• **TO DO**
Repeat each line of the records below exactly.

*** Opening DATA FOR ANALYSIS ***

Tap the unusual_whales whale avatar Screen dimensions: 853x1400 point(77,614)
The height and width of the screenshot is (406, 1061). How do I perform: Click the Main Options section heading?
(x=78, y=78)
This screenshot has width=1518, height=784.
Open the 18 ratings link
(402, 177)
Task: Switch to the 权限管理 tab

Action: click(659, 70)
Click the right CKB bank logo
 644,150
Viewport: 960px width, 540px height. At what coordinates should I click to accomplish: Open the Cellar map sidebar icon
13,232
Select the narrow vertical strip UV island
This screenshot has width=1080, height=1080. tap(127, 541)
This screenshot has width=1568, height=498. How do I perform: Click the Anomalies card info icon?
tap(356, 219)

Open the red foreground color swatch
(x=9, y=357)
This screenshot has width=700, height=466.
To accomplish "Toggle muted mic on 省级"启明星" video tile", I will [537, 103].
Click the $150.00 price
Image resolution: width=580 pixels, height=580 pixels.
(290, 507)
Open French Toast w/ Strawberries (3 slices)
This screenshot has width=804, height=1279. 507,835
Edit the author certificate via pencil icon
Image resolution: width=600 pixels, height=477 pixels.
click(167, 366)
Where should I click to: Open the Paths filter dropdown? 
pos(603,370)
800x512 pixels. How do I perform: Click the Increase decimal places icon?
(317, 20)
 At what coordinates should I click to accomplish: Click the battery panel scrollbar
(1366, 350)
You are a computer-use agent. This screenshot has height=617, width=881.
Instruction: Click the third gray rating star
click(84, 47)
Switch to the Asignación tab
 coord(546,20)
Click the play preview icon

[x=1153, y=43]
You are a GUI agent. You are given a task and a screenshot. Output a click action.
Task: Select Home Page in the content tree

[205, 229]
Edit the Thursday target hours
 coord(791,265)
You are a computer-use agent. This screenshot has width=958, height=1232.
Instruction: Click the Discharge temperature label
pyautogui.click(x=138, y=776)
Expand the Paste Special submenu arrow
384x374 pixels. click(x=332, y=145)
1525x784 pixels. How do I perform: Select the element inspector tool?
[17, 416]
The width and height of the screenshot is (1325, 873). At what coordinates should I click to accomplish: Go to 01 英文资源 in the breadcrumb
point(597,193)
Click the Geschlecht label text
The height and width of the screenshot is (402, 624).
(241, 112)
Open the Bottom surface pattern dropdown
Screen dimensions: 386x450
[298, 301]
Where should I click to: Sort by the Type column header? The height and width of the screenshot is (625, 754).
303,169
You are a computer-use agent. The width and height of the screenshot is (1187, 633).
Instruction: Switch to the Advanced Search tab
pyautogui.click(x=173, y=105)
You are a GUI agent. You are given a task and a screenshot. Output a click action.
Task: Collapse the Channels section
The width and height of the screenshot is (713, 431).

*** Closing DATA FOR ANALYSIS ***

• **WRITTEN RESPONSE**
Tap the unusual_whales whale avatar Screen dimensions: 853x1400 point(77,614)
The height and width of the screenshot is (406, 1061). How do I perform: Click the Main Options section heading?
(x=78, y=78)
This screenshot has width=1518, height=784.
Open the 18 ratings link
(402, 177)
Task: Switch to the 权限管理 tab

Action: click(659, 70)
Click the right CKB bank logo
 644,150
Viewport: 960px width, 540px height. At what coordinates should I click to accomplish: Open the Cellar map sidebar icon
13,232
Select the narrow vertical strip UV island
This screenshot has width=1080, height=1080. tap(127, 541)
This screenshot has width=1568, height=498. How do I perform: Click the Anomalies card info icon?
tap(356, 219)

Open the red foreground color swatch
(x=9, y=357)
This screenshot has width=700, height=466.
To accomplish "Toggle muted mic on 省级"启明星" video tile", I will [537, 103].
Click the $150.00 price
Image resolution: width=580 pixels, height=580 pixels.
(290, 507)
Open French Toast w/ Strawberries (3 slices)
This screenshot has width=804, height=1279. 507,835
Edit the author certificate via pencil icon
Image resolution: width=600 pixels, height=477 pixels.
click(167, 366)
Where should I click to: Open the Paths filter dropdown? 
pos(603,370)
800x512 pixels. How do I perform: Click the Increase decimal places icon?
(317, 20)
 At what coordinates should I click to accomplish: Click the battery panel scrollbar
(1366, 350)
You are a computer-use agent. This screenshot has height=617, width=881.
Instruction: Click the third gray rating star
click(84, 47)
Switch to the Asignación tab
 coord(546,20)
Click the play preview icon

[x=1153, y=43]
You are a GUI agent. You are given a task and a screenshot. Output a click action.
Task: Select Home Page in the content tree

[205, 229]
Edit the Thursday target hours
 coord(791,265)
You are a computer-use agent. This screenshot has width=958, height=1232.
Instruction: Click the Discharge temperature label
pyautogui.click(x=138, y=776)
Expand the Paste Special submenu arrow
384x374 pixels. click(x=332, y=145)
1525x784 pixels. How do I perform: Select the element inspector tool?
[17, 416]
The width and height of the screenshot is (1325, 873). At what coordinates should I click to accomplish: Go to 01 英文资源 in the breadcrumb
point(597,193)
Click the Geschlecht label text
The height and width of the screenshot is (402, 624).
(241, 112)
Open the Bottom surface pattern dropdown
Screen dimensions: 386x450
[298, 301]
Where should I click to: Sort by the Type column header? The height and width of the screenshot is (625, 754).
303,169
You are a computer-use agent. The width and height of the screenshot is (1187, 633).
Instruction: Switch to the Advanced Search tab
pyautogui.click(x=173, y=105)
You are a GUI agent. You are given a task and a screenshot. Output a click action.
Task: Collapse the Channels section
The width and height of the screenshot is (713, 431).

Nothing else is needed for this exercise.